President Biden’s $ 550 billion infrastructure bill to increase spending on highways, ports, broadband, and green initiatives could be a boost for states, but economists warn Massachusetts could waste its potential windfall if it does not line up “shovel-worthy” projects.
“There’s a lot of dollars coming to Massachusetts no matter what. But there will also be competitive grant programs, and the Biden administration will decide how to distribute the dollars. There is no guarantee that Massachusetts will get this money, ”said Tom Ryan, senior advisor on a better city policy.
A report released by ABC and Ryan last week made three key recommendations to state officials looking to capitalize on the next round of federal dollars for congressional approval.
He calls on the state legislature to override a recent veto by Gov.
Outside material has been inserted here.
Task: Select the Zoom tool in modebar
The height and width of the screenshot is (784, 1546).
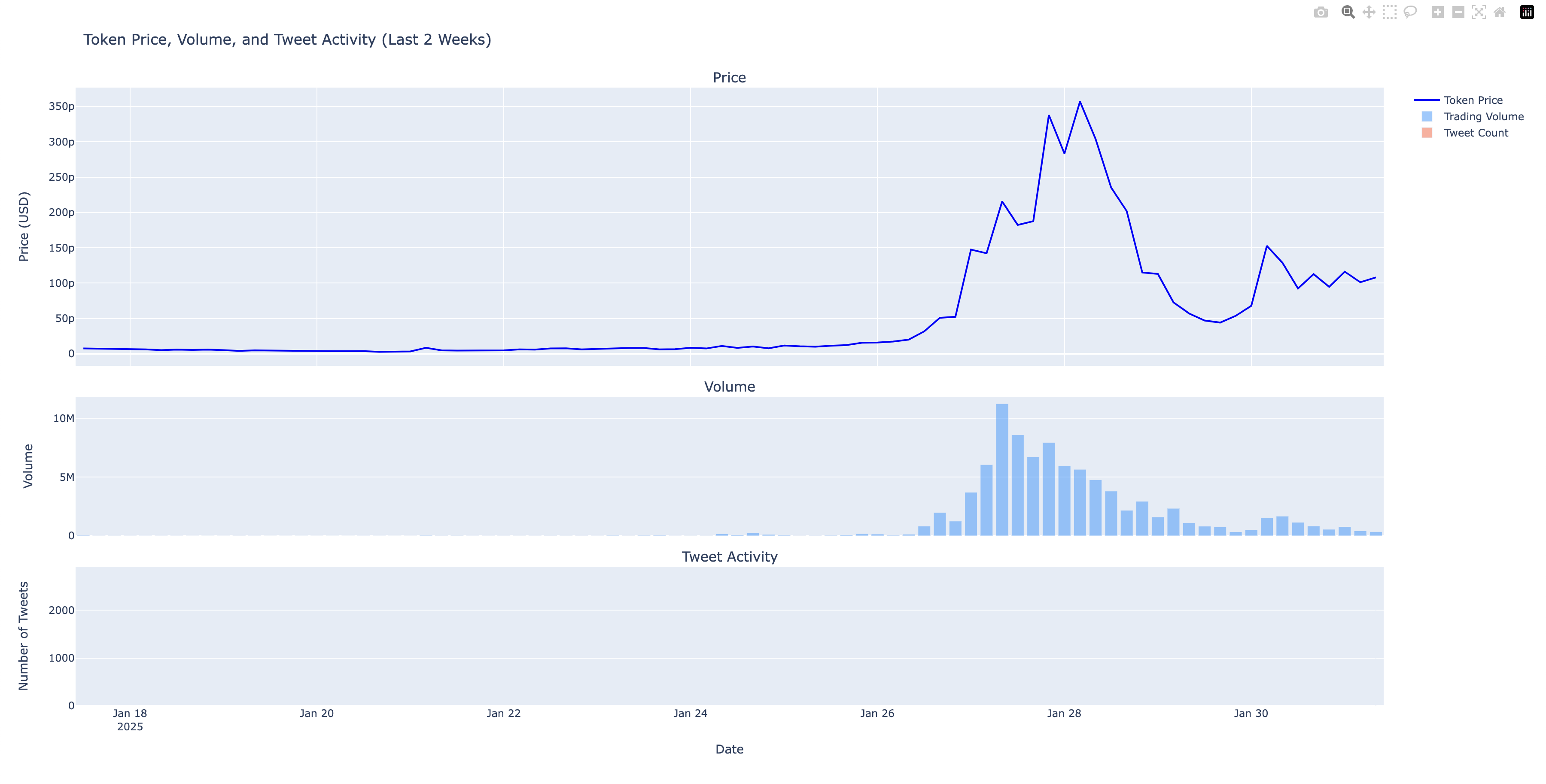Action: [1348, 12]
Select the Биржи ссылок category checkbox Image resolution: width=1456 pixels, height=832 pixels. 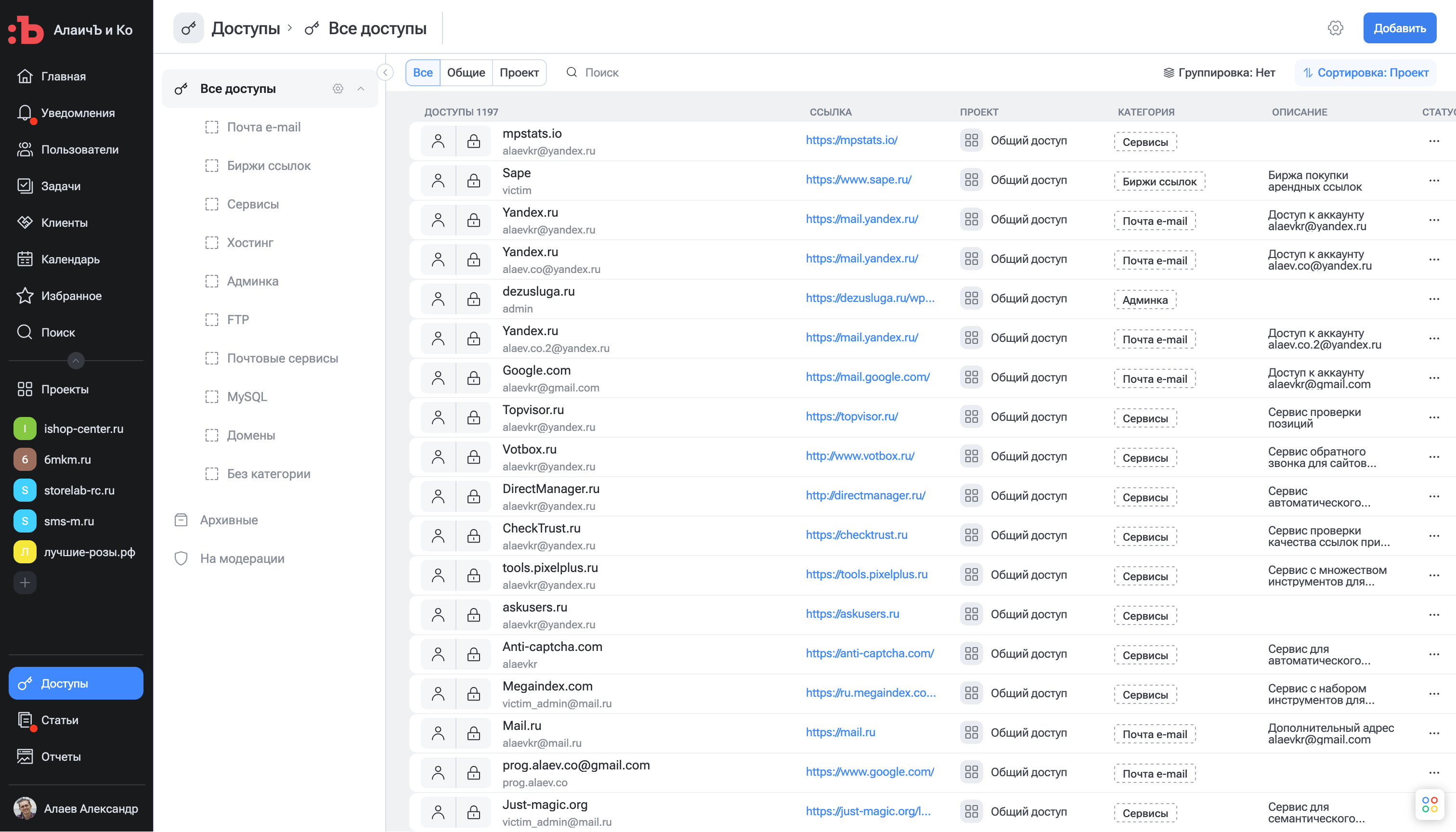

Charlie Baker and require the MBTA to do pre-planning and design work for transit projects, calls on MBTA to reassign $ 50 million from its reserve funds to initiate projects and advance changes in public procurement laws to initiate projects.
But Baker’s administration keeps its cards close to the waistcoat.
“We will be looking at the final legislation,” MassDOT spokeswoman Jacque Goddard said in a statement to the Herald.
It is also a chance for Massachusetts to profit and develop breathtaking projects.
“This is probably the greatest chance for an east-west rail ever,” said Senator Eric Lesser, D-Longmeadow, who first pioneered the idea of an east-west connector.
Lesser, who served under the leadership of former senior adviser to President Barack Obama, David Axelrod, when the 2009 stimulus money was handed out, recited some lessons learned from the previous disbursement.
“One of the things that was absolutely clear was that the federal government was looking for projects that were ready to go that would create jobs,” Lesser said.
But the Biden administration said it plans to spend the $ 550 billion included in the infrastructure plan on a wide range of projects that would propel climate change resilience projects and green initiatives beyond roads and bridges.
Biden on Thursday signed a legally non-binding executive order announcing the goal of making half of all vehicles sold by 2030 zero-emission vehicles which currently only account for 2% of vehicle sales.
Biden’s infrastructure bill includes funding for a nationwide network of electric vehicle charging stations and tax credits for consumers looking to purchase electric vehicles to encourage sales.
These plans could be a boon to Massachusetts, where the goals are to reduce overall emissions by 50% from 1990 figures by 2030 and achieve net zero emissions by 2050. and-invest the tax on gasoline from 2023 to encourage people to move away from gasoline-powered cars.